* Teks Bacaan:
§
Din Minimi, Pemberontak di Aceh Kembali Cinta NKRI

Predikat Minimi resmi Nurdin sandang sejak tahun 2002, ketika dirinya mulai aktif bertempur untuk Gerakan Aceh Merdeka (GAM).
Nurdin Ismail alias Din Minimi (tengah). (Foto: Tagar/Istimewa)

Aceh Barat – Kalau saja agak sedikit lebih panjang dan melengkung ke bawah, kumis lelaki ini tentu mirip dengan punyanya Danny Trejo, aktor juga pengisi suara kenamaan asal Spanyol yang paling orang kenal dengan karakter Machete. Orang menyebut kumis jenis ini dengan tapal kuda, identik dengan para lelaki berjiwa pemberontak, seperti pria asal Aceh satu ini.

Nama panjangnya adalah Nurdin Ismail, lahir 10 Agustus 1979, di Gampong Ladang Baro, Kecamatan Julok, Aceh Timur. Tanggal kelahirannya tidak berjauhan dengan tanggal penandatanganan nota damai antara Pemerintah RI-Gerakan Aceh Merdeka (GAM), 15 Agustus, dan HUT Proklamasi Kemerdekaan RI, 17 Agustus.

Namanya pernah lalu lalang di media beberapa tahun silam, antara 2013-2015. Saat itu, Nurdin bersama kawanannya menyatakan berontak terhadap kepemimpinan Zaini Abdullah-Muzakir Manaf yang merupakan gubernur dan wakil gubernur Aceh periode 2012-2017.

Aparat mengecapnya sebagai buronan bukan karena tindakan subversi, melainkan karena ia dan kelompoknya cenderung mencoang-coang di media massa akibat tudingan telah melakukan sejumlah aksi kriminal bersenjata. Operasi perburuan terhadap Nurdin mulai getol aparat lakukan pasca pembunuhan yang menimpa dua anggota TNI AD menyeret namanya.

Kematian dua personel intelijen dari komando distrik militer (kodim) itu terjadi di Nisam Antara, salah satu kecamatan pemekaran di Aceh Utara. Sebelum terbunuh, Serda Indra Irawan dan Sertu Hendrianto mendapat tugas untuk menyelidiki keberadaan Nurdin.

Dua anak buahnya, Faisal Rani alias Komeng dan Amiruddin alias Si Pong mengaku jika eksekutor utama dari pembunuhan tersebut tidak lain ialah Nurdin sendiri. Polisi menangkap Komeng dan Si Pong hingga keduanya mendekam di dalam penjara LP Lhoksukon terkait kasus pembunuhan tersebut.
§
* Informasi yang Diberikan:
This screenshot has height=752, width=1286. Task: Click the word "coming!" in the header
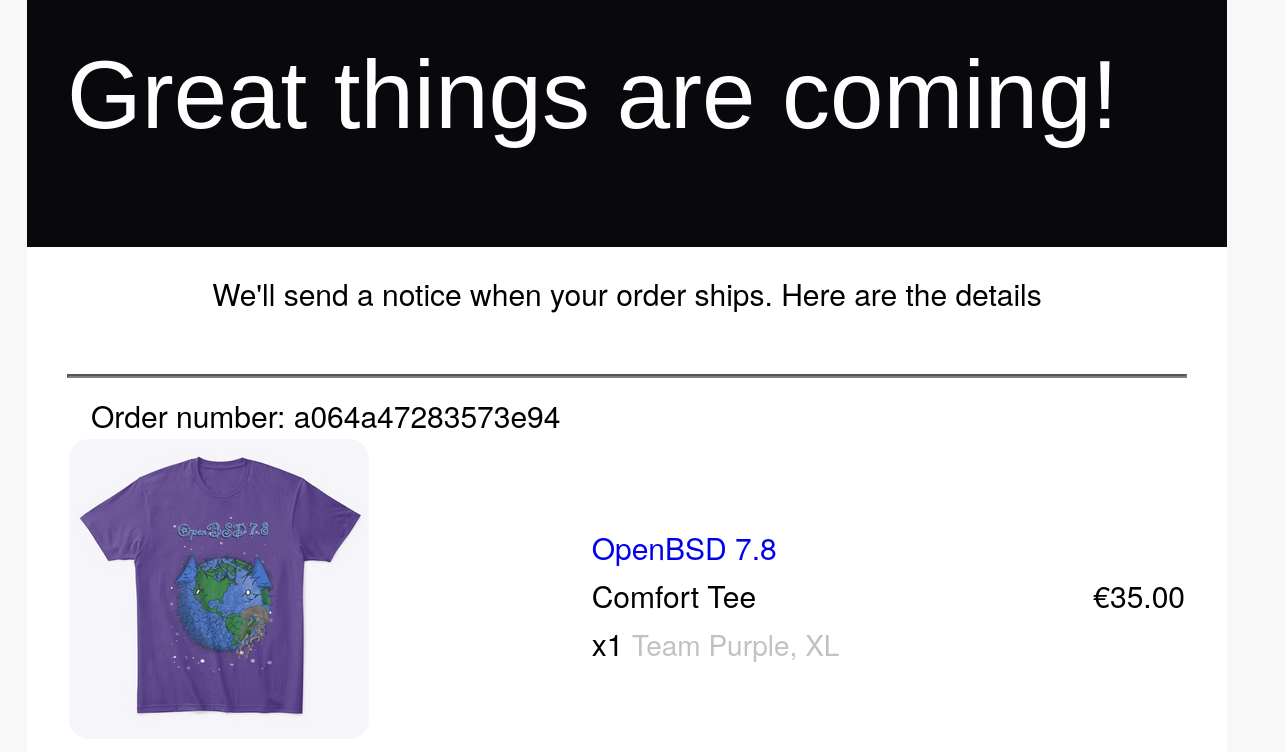948,96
§
* Deskripsi Masalah:
Tolong tulis kembali bagian teks tentang Din Minimi dari "Aparat mengecapnya sebagai" sampai "AD menyeret namanya.", lalu ubah "kelompoknya" menjadi "kawanannya".

* Tugas Selesai:
Aparat mengecapnya sebagai buronan bukan karena tindakan subversi, melainkan karena ia dan kawanannya cenderung mencoang-coang di media massa akibat tudingan telah melakukan sejumlah aksi kriminal bersenjata. Operasi perburuan terhadap Nurdin mulai getol aparat lakukan pasca pembunuhan yang menimpa dua anggota TNI AD menyeret namanya.